Requirement -
Copy the records from the line with "Task: Open the" up to and including the line with "tap(349, 202)", and leave the pictures out of your copy.

Information provided -
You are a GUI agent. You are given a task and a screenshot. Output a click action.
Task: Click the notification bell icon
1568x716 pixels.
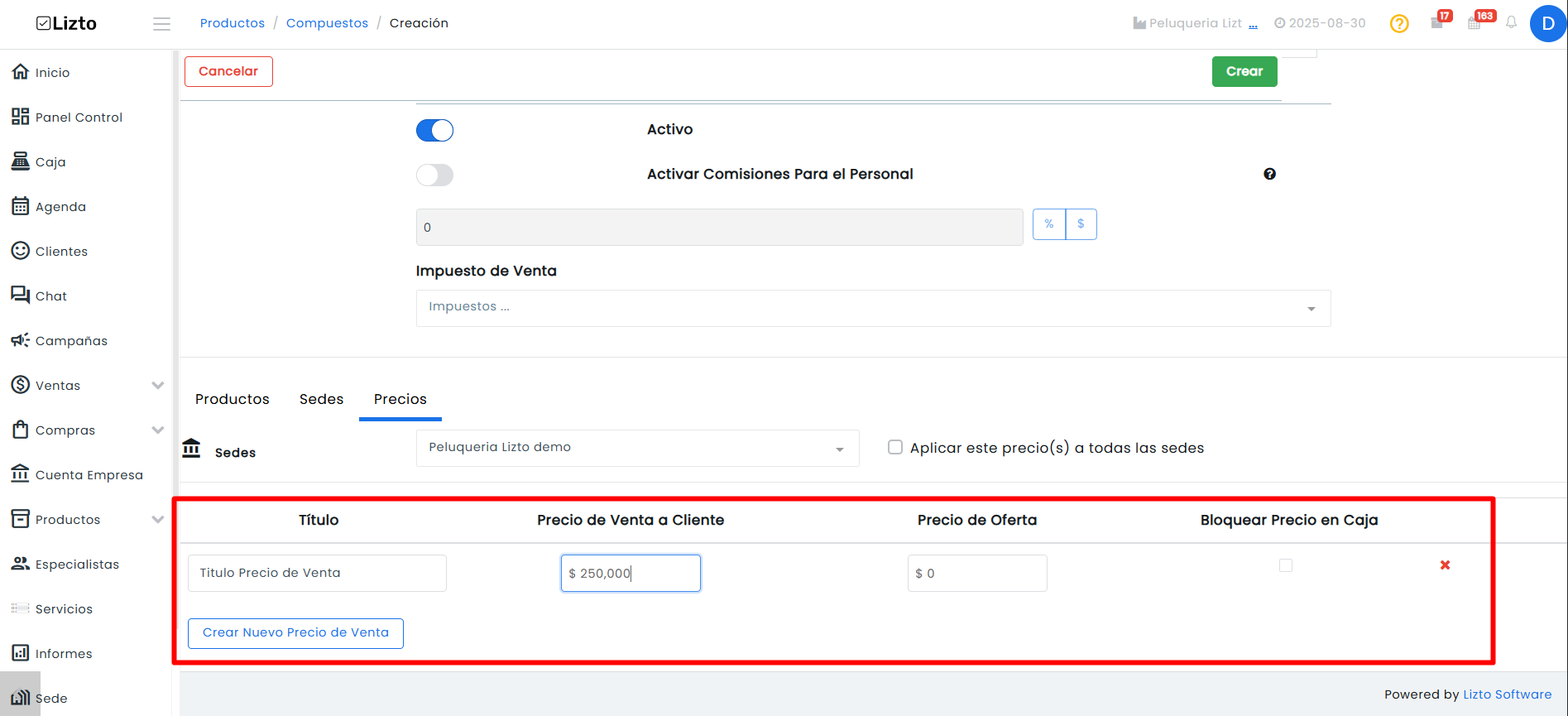[x=1511, y=22]
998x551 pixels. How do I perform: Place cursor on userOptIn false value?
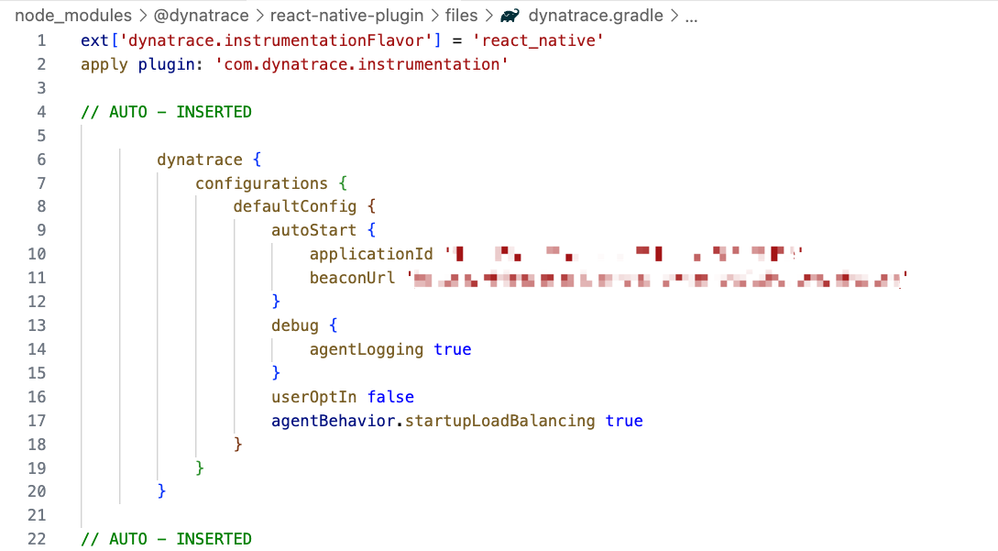click(x=390, y=397)
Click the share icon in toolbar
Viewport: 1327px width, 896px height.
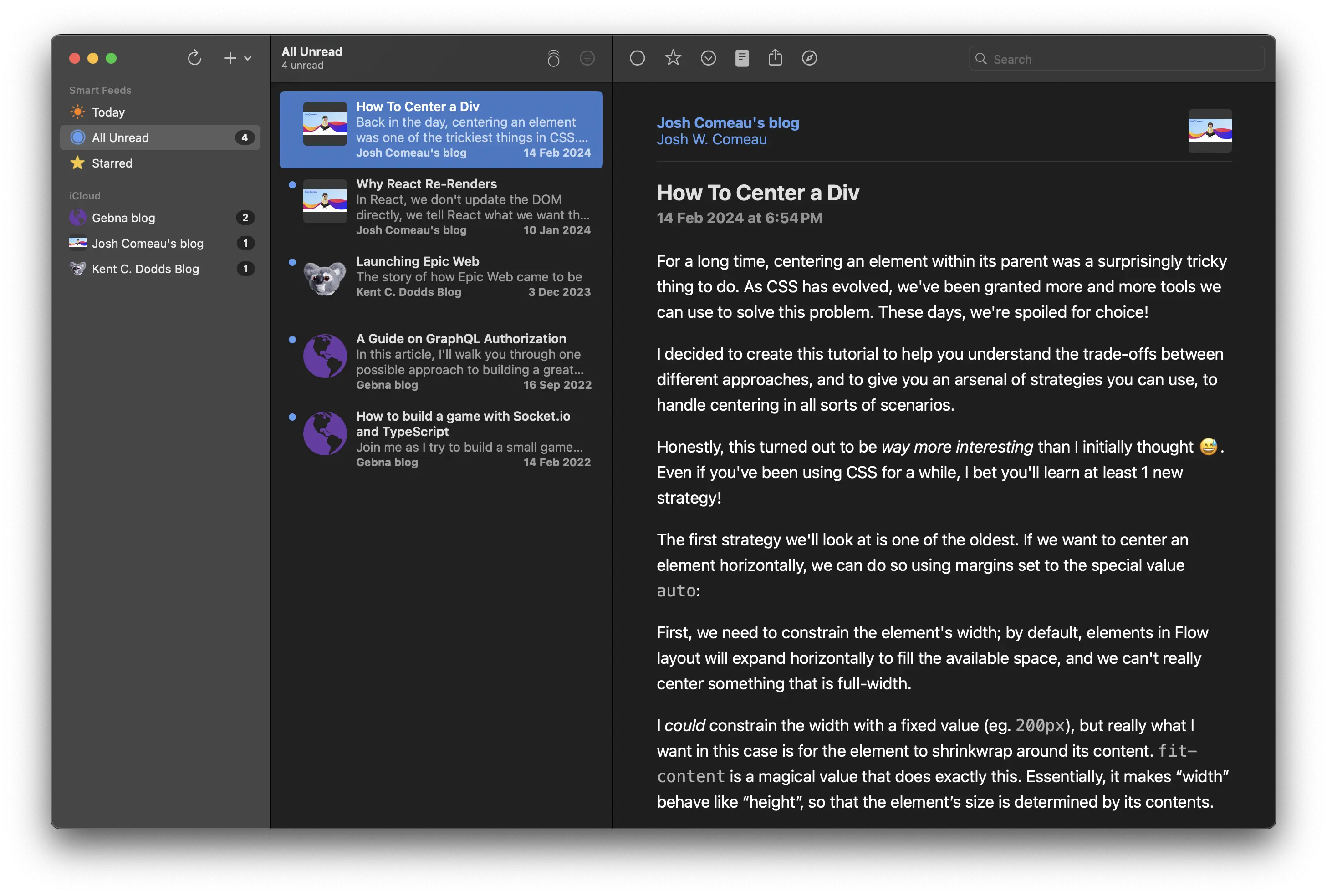coord(775,58)
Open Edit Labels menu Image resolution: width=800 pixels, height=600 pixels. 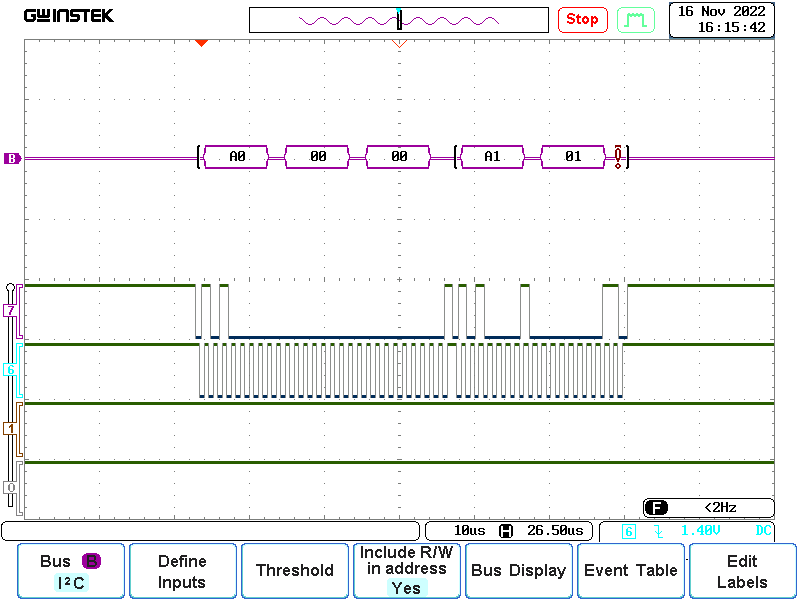(742, 571)
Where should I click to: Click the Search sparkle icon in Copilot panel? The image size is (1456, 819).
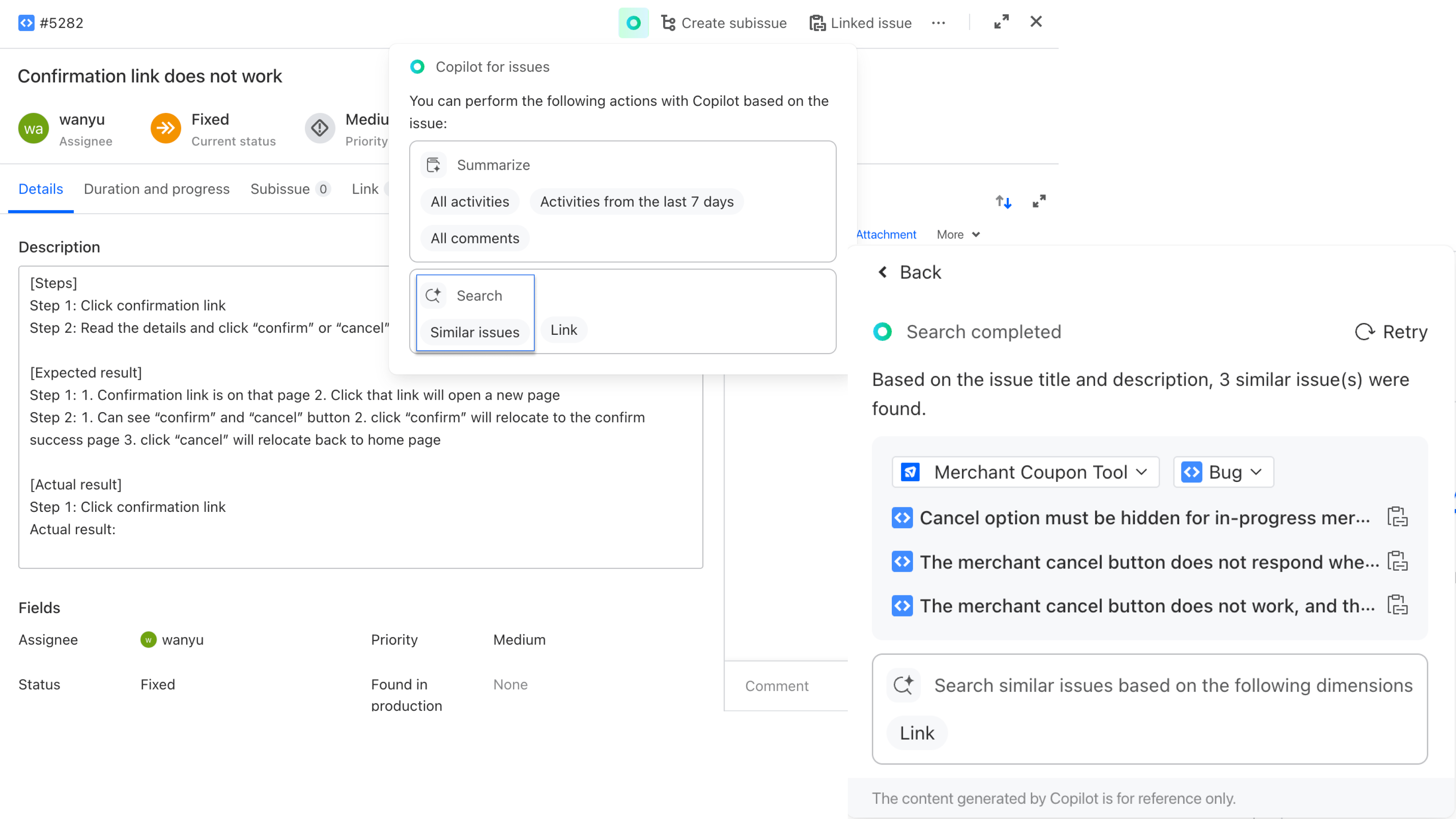[433, 295]
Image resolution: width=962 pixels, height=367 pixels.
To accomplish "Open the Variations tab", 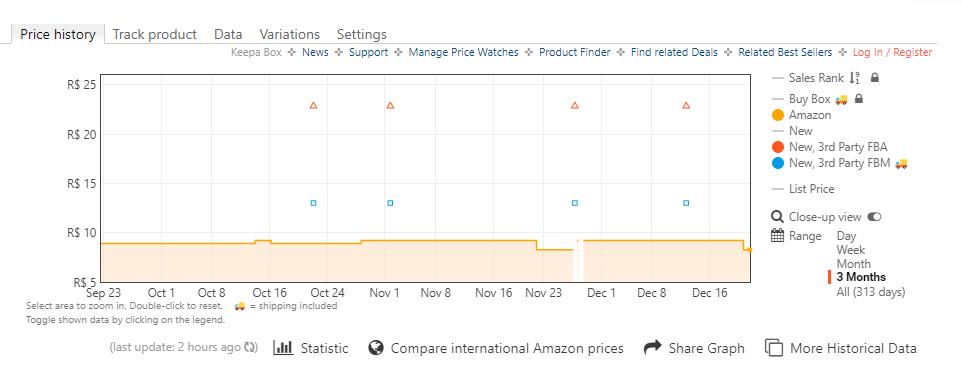I will point(290,34).
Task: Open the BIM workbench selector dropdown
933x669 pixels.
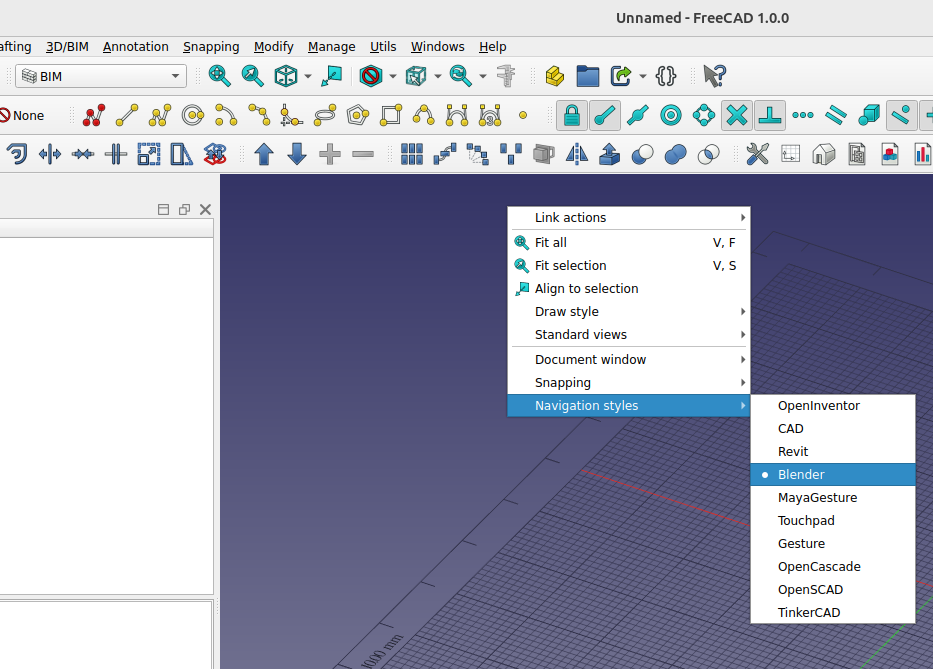Action: tap(102, 76)
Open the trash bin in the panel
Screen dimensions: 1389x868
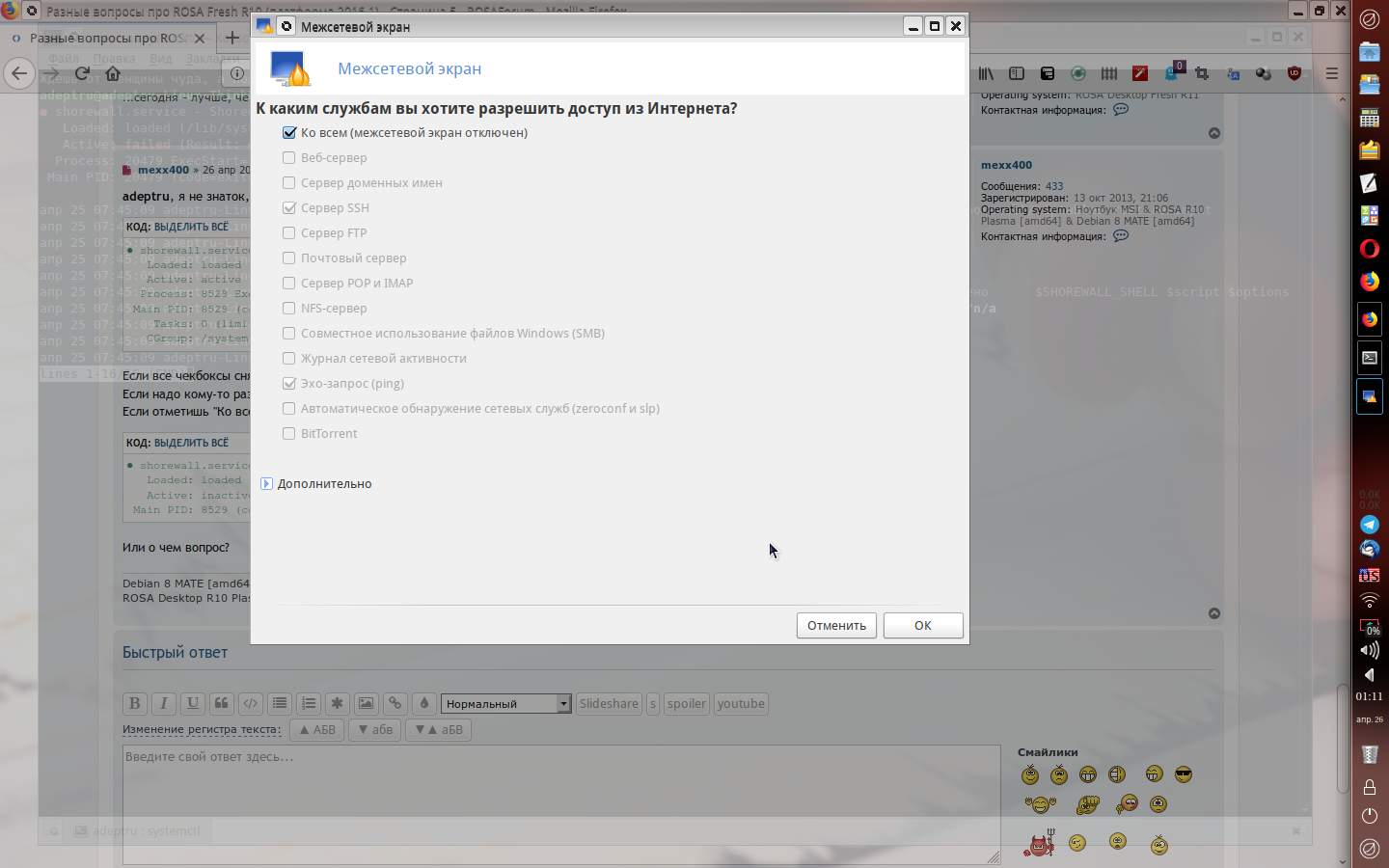point(1369,753)
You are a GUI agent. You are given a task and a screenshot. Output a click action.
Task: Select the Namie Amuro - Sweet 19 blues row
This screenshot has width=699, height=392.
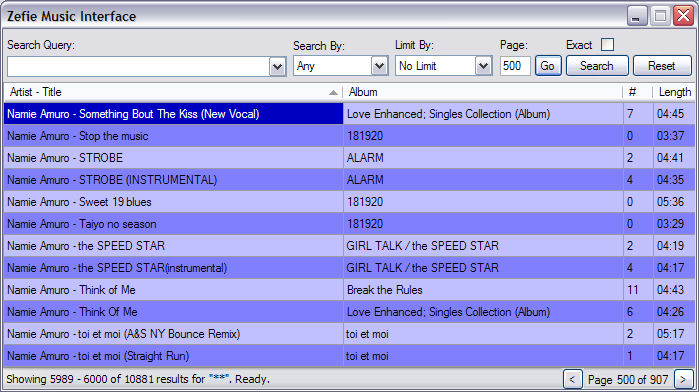tap(349, 202)
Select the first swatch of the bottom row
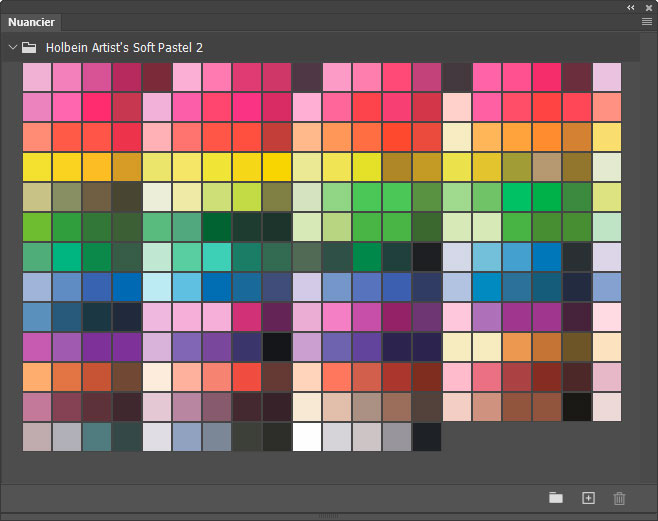The height and width of the screenshot is (521, 658). click(x=37, y=437)
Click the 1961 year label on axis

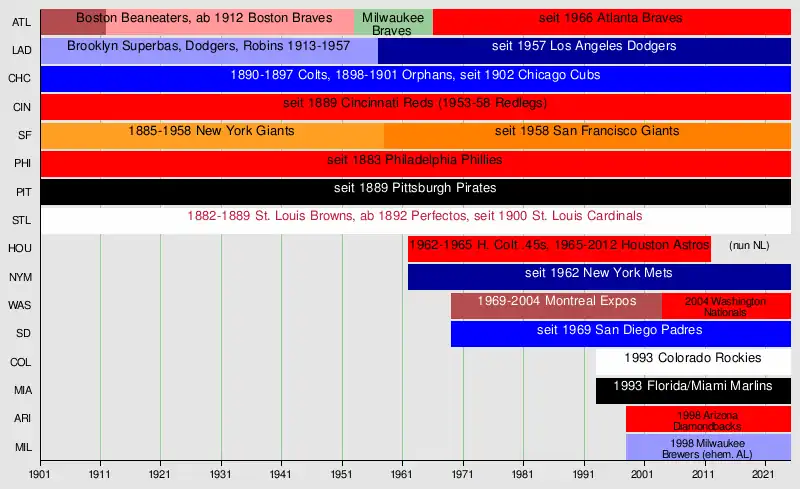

Reply to the task -
Task: Open the BIM workbench selector dropdown
933x669 pixels.
Action: tap(102, 76)
Open the trash bin in the panel
Screen dimensions: 1389x868
point(1369,753)
You are a GUI agent. You are given a task and a screenshot. Output a click action.
Task: Select the Namie Amuro - Sweet 19 blues row
This screenshot has width=699, height=392.
tap(349, 202)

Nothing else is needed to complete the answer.